La députation se retire.

M. Goupil. Les Anglais déposèrent le corps de Newton dans le tombeau des rois quatre membres de la chambre haute, puisqu'il y des chambres hautes dans ce pays, assistèrent à ses funérailles. Voilà de grands exemples qu'il faut imiter en suivant les règles que prescrivent les mœurs et les convenances religieuses.

M. le président. On m'annonce que le département de Paris demande à vous présenter une pétition qui pourrait influer sur votre délibération.

L'assemblée décide que la délibération sera suspendue.

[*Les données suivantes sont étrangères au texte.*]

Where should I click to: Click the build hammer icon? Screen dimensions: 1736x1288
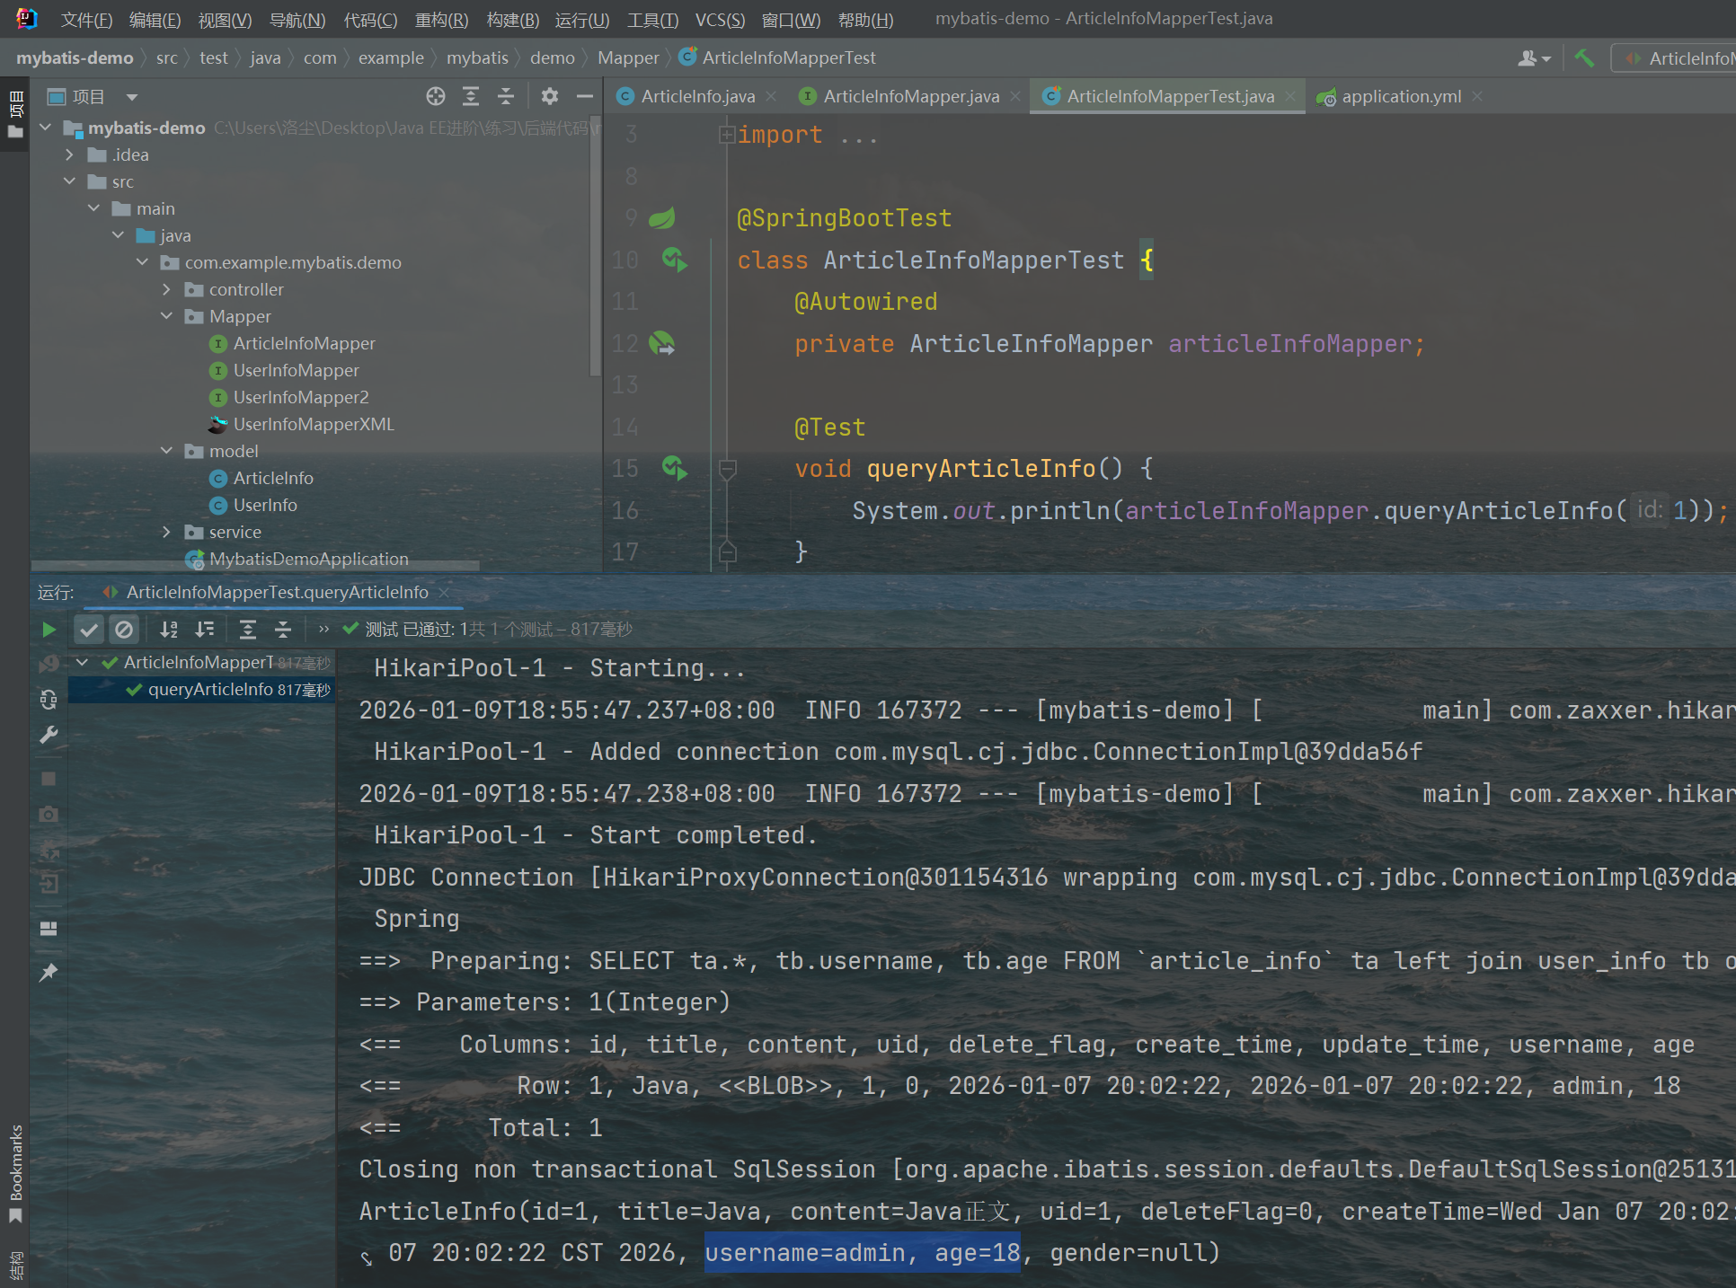pos(1584,58)
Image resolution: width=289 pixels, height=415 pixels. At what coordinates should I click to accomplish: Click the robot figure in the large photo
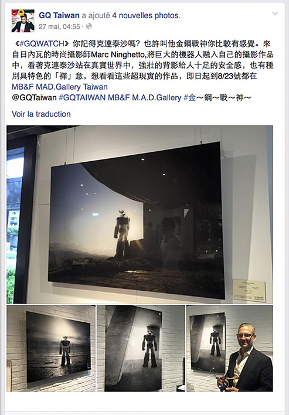(122, 234)
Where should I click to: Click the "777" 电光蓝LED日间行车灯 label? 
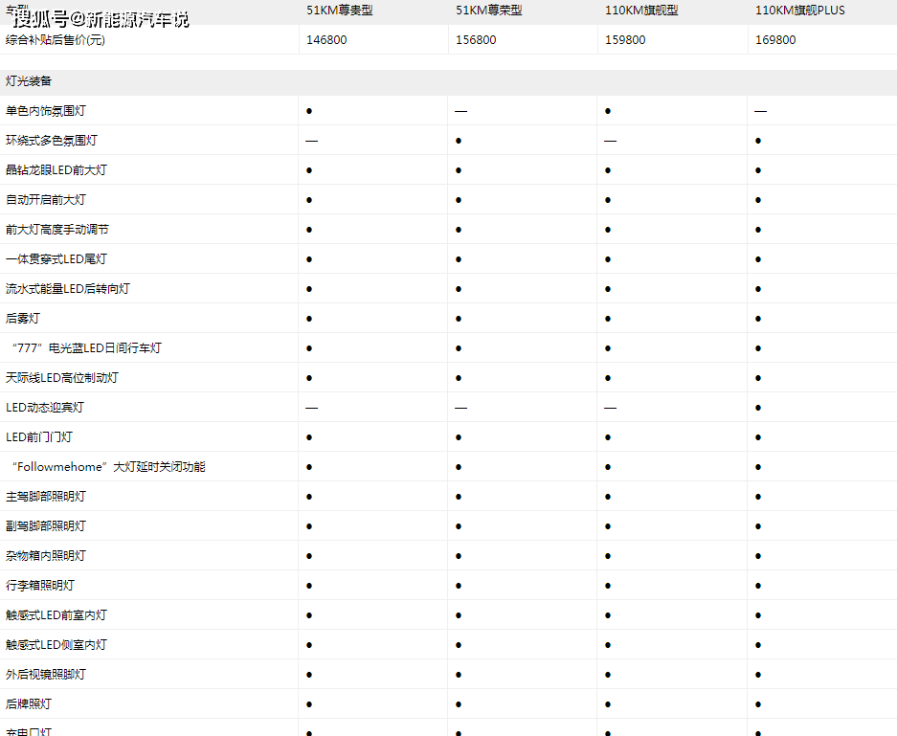click(x=86, y=348)
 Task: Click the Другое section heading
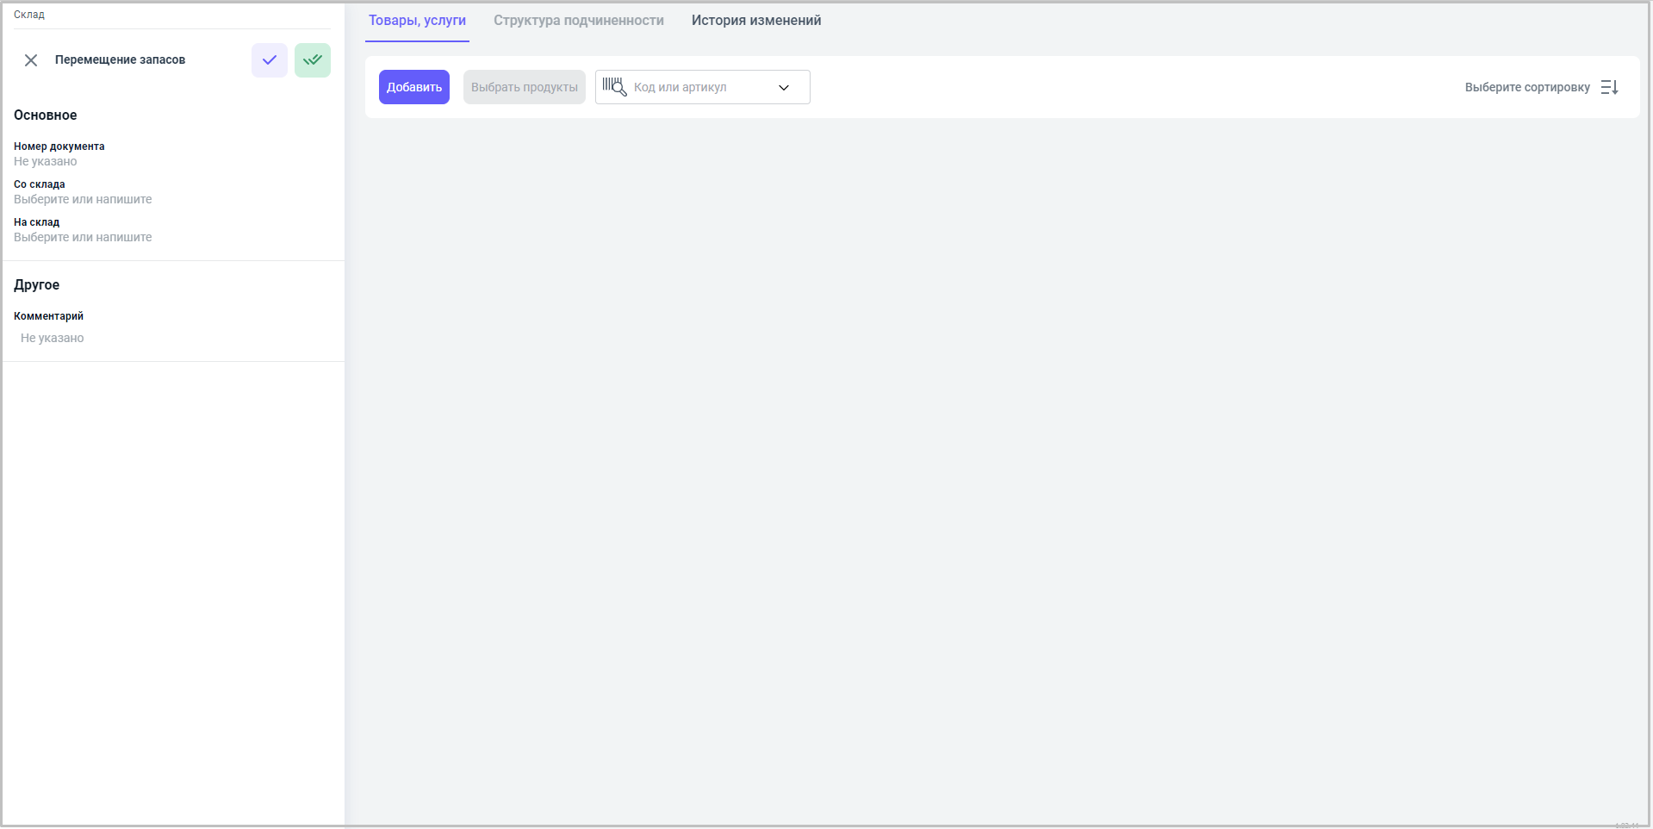[37, 285]
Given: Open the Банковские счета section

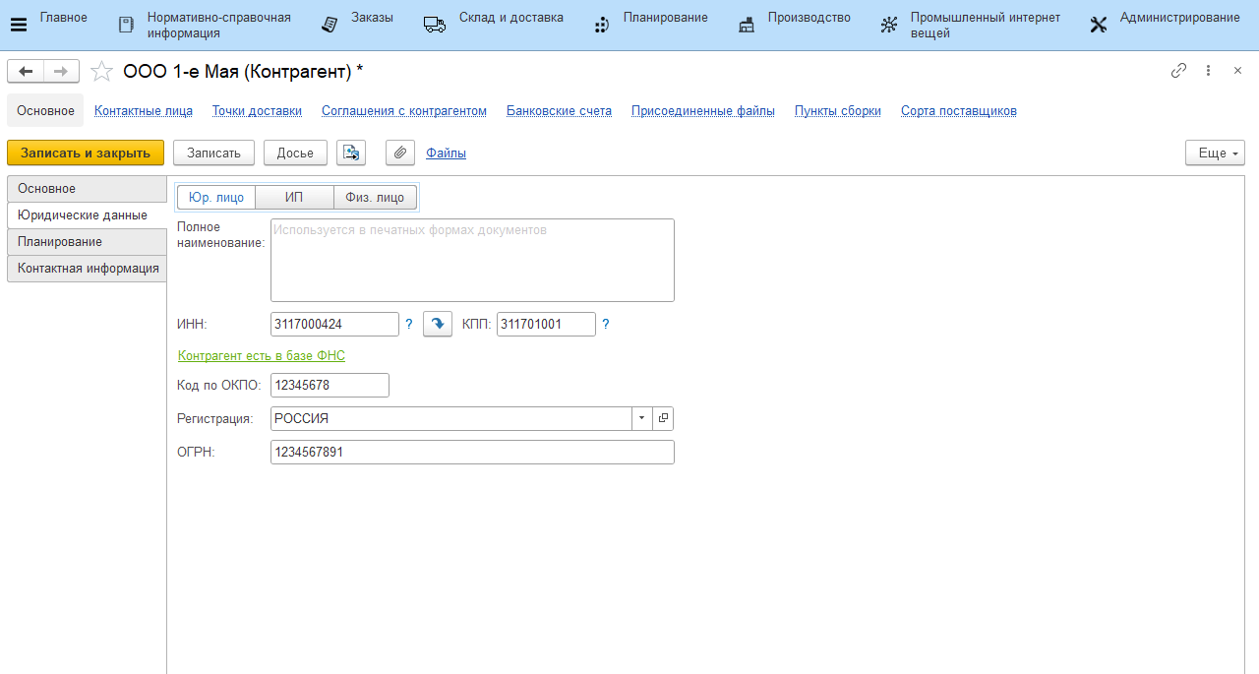Looking at the screenshot, I should pyautogui.click(x=559, y=110).
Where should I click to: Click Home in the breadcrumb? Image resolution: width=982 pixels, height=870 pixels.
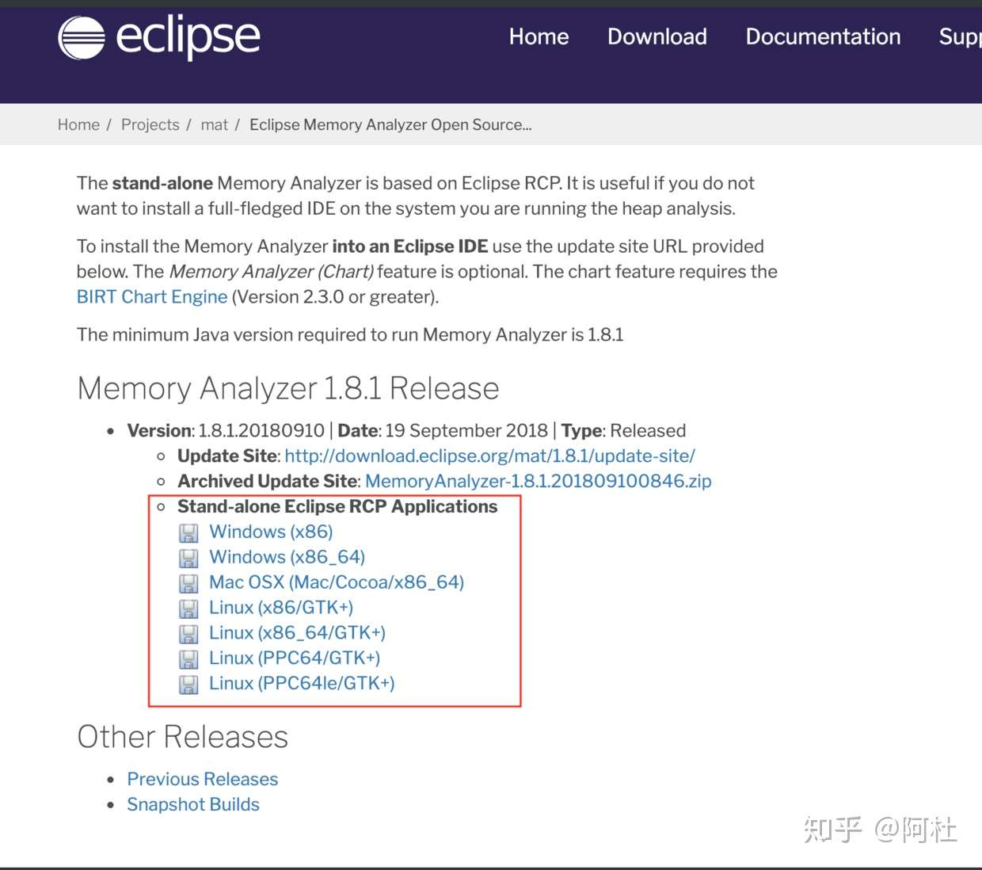(x=78, y=124)
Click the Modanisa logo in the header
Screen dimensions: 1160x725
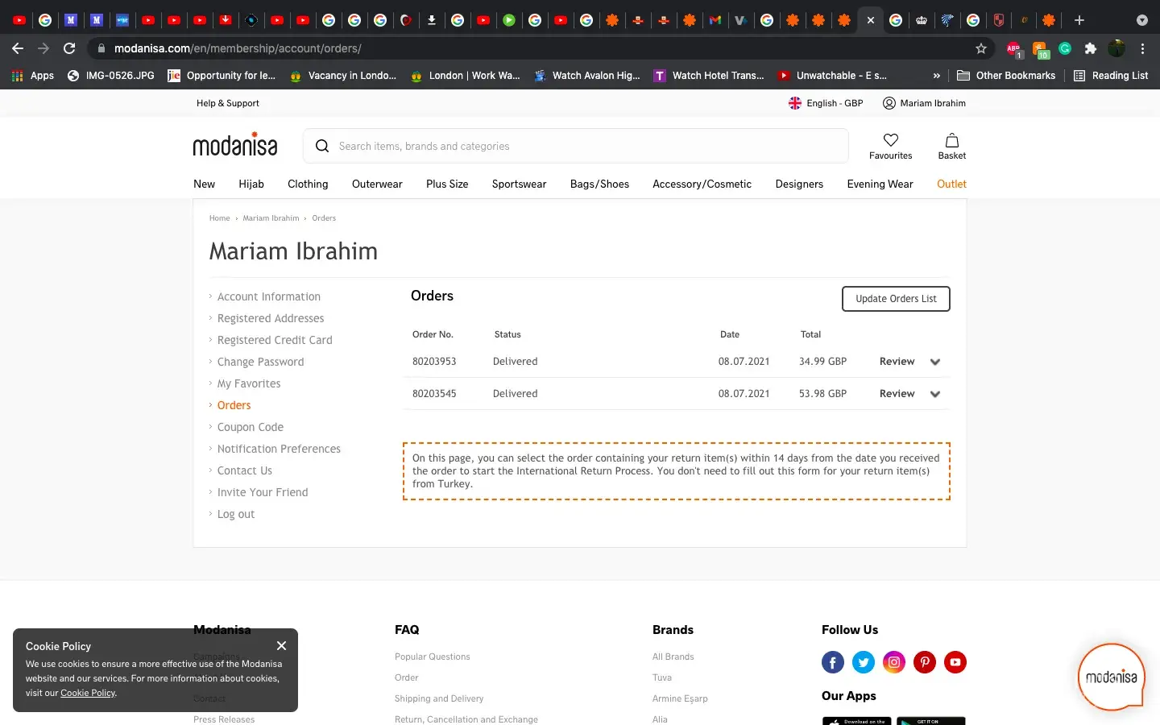click(235, 145)
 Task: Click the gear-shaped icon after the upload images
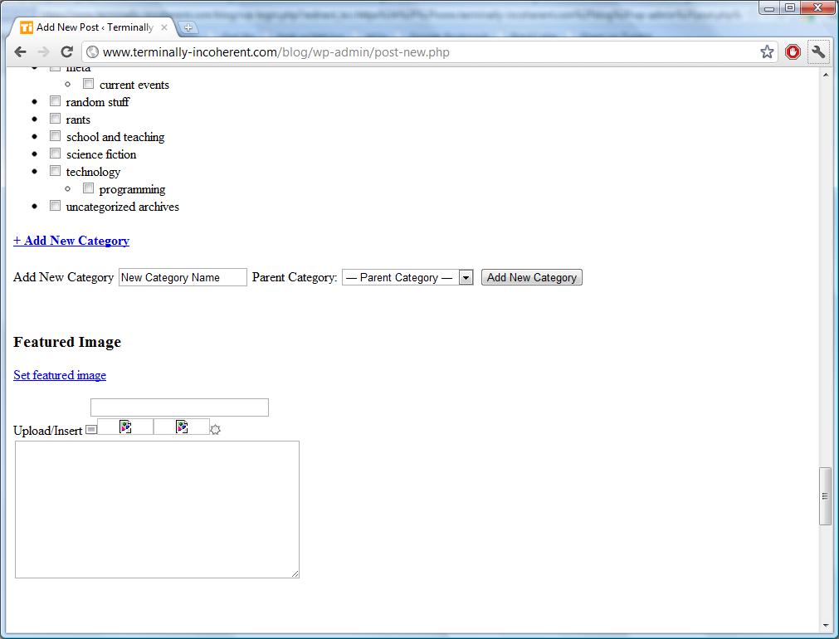coord(215,430)
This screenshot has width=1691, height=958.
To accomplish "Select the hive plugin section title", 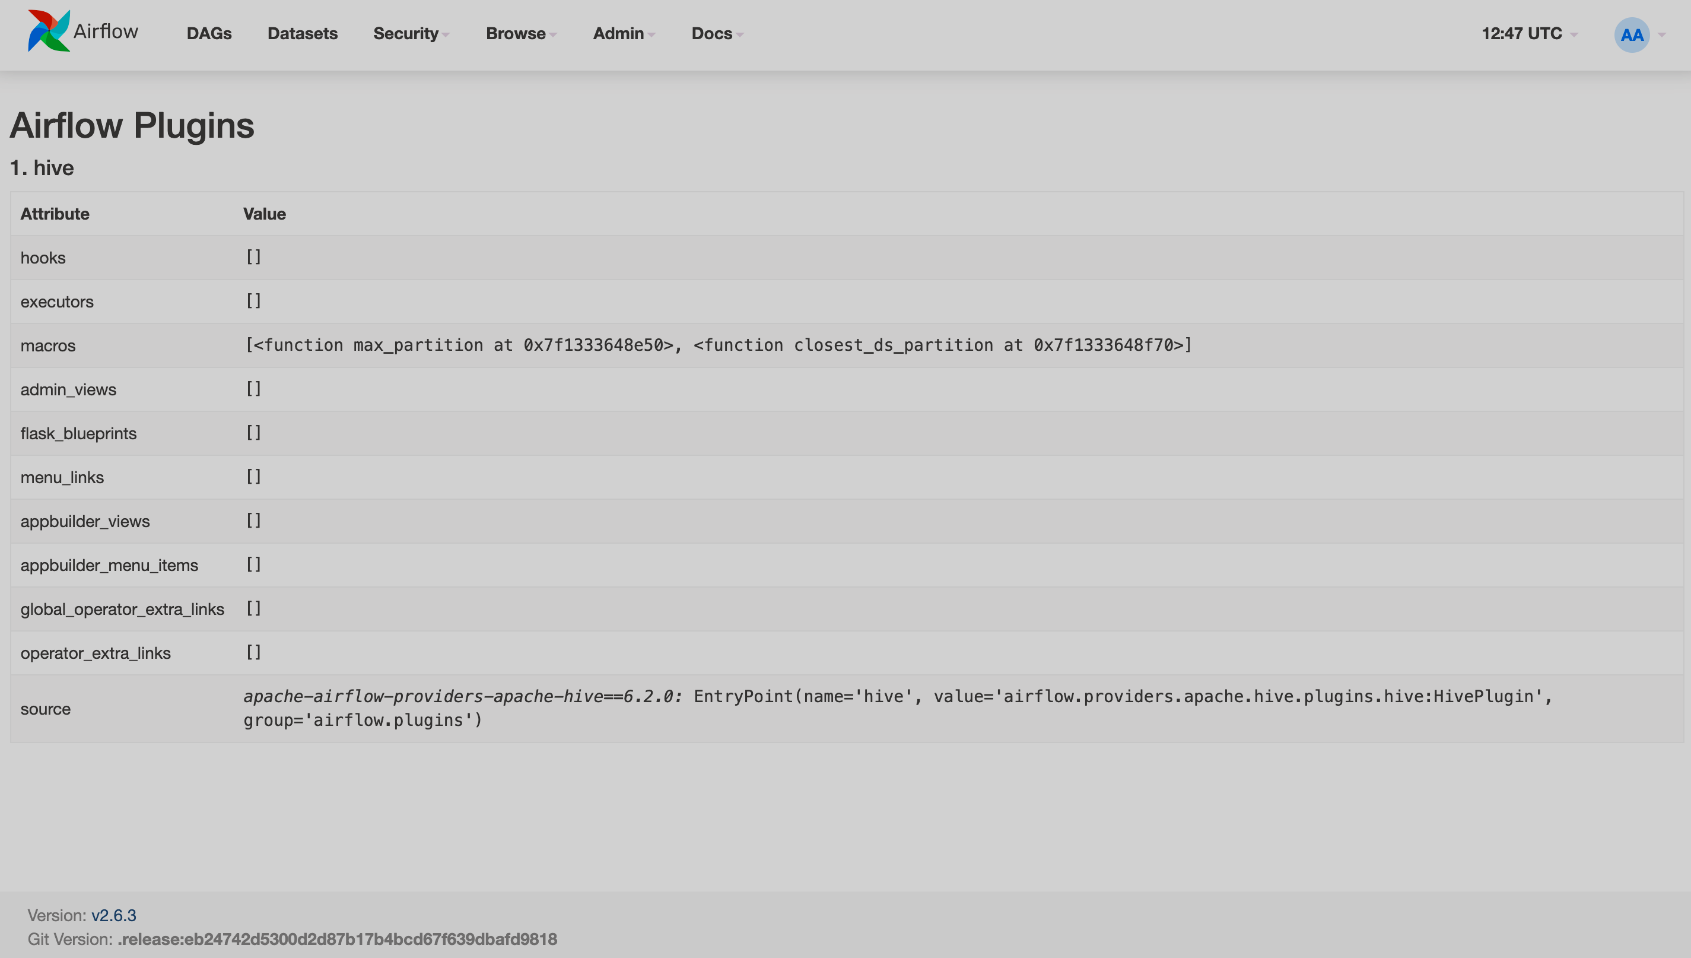I will coord(41,168).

La députation du département de Paris est admise à la barre. M. La Rochefoucauld, président, porte la parole. L'administration du département de Paris a compté pendant quelques jours M. Mirabeau parmi ses membres. Revêtus de deuil, nous venons aujourd'hui émettre devant vous notre vœu pour que l'ère de la liberté soit l'époque d'un honneur rendu à celui qui a bien mérité de la patrie. Nous allons vous faire lecture de l'arrêté que nous avons pris.

Extrait des registres du directoire de département.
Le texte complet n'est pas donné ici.